Imari, the Birthplace of Japanese Ceramics
Crossing the small stone bridge that leads to Okawachiyama, covered entirely in blue and white porcelain, time seems to stand still.
In this small village surrounded by mountains, just six kilometres from Imari, the port from where porcelain was exported by the East India Company from the 17th century, everything seems to be suspended.
With high brick chimneys that reach towards the sky, doors of studios left ajar that appeal to the curious and traditional Japanese houses covered with pieces of coloured porcelain, the whole town appears unchanged. Okawachiyama, a village located on the island of Kyushu, is part of the exclusive club of ‘Hiyo no sato‘ villages, meaning villages with secret kilns. These are where the first Japanese ceramicists developed their techniques, which endure today.
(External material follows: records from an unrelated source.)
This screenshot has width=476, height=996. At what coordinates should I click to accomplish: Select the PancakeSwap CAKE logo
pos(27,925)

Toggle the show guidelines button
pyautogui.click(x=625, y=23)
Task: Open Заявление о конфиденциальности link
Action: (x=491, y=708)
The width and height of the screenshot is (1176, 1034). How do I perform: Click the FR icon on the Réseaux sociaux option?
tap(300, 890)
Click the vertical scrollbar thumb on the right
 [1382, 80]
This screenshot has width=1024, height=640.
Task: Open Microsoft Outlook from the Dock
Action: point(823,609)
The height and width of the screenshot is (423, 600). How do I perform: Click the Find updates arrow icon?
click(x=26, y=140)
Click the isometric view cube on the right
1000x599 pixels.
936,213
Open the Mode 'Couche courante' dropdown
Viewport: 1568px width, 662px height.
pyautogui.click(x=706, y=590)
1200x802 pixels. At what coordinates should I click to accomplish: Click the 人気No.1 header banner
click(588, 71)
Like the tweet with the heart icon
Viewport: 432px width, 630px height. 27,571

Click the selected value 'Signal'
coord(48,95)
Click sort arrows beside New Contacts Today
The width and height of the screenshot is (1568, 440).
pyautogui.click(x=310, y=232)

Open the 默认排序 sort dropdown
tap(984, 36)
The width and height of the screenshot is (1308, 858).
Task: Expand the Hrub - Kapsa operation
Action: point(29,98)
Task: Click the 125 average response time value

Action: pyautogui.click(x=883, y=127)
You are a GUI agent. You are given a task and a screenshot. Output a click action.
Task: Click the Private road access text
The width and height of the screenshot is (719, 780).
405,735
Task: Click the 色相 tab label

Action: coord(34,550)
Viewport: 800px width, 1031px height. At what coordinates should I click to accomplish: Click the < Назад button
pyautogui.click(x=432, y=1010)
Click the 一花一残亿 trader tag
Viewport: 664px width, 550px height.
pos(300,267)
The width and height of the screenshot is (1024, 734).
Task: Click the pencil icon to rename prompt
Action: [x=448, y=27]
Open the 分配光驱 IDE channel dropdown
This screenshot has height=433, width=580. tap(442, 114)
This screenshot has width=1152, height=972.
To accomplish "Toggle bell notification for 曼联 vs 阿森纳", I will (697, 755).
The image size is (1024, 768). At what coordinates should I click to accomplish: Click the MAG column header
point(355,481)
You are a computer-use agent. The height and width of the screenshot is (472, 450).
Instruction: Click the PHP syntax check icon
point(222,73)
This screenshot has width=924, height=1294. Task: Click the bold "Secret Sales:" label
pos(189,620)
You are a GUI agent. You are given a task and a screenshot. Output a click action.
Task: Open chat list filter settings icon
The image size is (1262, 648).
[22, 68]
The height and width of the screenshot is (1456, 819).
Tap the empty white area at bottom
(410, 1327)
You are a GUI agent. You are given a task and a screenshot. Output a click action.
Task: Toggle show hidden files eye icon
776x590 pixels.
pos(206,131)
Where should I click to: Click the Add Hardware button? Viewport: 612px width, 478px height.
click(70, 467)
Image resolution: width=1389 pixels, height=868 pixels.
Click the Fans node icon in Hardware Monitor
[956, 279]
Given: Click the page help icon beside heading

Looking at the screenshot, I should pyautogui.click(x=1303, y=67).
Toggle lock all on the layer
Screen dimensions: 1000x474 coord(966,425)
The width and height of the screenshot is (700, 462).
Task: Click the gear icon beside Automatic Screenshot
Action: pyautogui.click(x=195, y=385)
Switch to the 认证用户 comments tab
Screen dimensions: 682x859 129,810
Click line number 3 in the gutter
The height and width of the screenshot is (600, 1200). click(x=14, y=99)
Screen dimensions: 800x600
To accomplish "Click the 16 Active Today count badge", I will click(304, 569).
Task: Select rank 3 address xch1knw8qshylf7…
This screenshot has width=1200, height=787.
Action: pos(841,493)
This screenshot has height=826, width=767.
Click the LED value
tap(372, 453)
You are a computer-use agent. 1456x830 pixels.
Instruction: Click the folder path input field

Perpetuating a centuries-old craft
The Imari region, and more specifically the city of Arita, is the capital of Japanese porcelain, and has been for 400 years since the arrival of Korean ceramicists on the southernmost of Japan’s four main islands. It is thanks to the Korean potter by the name of Kanagae Sanpei or Kanagae Sanbee, depending on which historical account you read, that the art of pottery was brought to Japanese soil.
This precious craft was once closely guarded, with master ceramicists forbidden from leaving their villages in order to prevent their techniques from spreading. The Imari region had a significant advantage at the time, thanks to its large deposits of kaolin, a white clay used to make ceramics. It was all that was needed for numerous pottery studios to open their doors in the large city of Arita, as well as in the surrounding rural villages.
The region is very appreciated by ceramics enthusiasts, who are able to visit its workshops and discover two different styles of ceramics: Kakiemon, that can be used in everyday life, and Nabeshima, the most precious, which, between the 17th and 20th centuries, was reserved for gifts and Japanese dignitaries. This type of porcelain would often feature floral illustrations or images of birds or Japanese landscapes. The pieces were always produced using the same colour palette: red, blue and green, decorating the white of the porcelain.
Tracing the imperial court
In the past, the entire Edo court would visit the region, particularly the little village of Okawachiyama, where Nabeshima porcelain was produced. The village has managed to preserve its craft and visitors are still able to visit the different ceramics workshops. The atmosphere is peaceful, as the region is spared from mass tourism. Indeed, it is easiest to access Okawachiyama by car, as navigating there via public transport is not a simple task. Visitors arriving by car can travel down little roads through rice fields and forests to reach their destination. Visits to Okawachiyama are highly recommended in summer, when the village holds its annual furin festival. These small ceramic or glass bells jingle at the slightest trace of a breeze and are emblematic of Japanese summers, rendering the whole experience even more picturesque.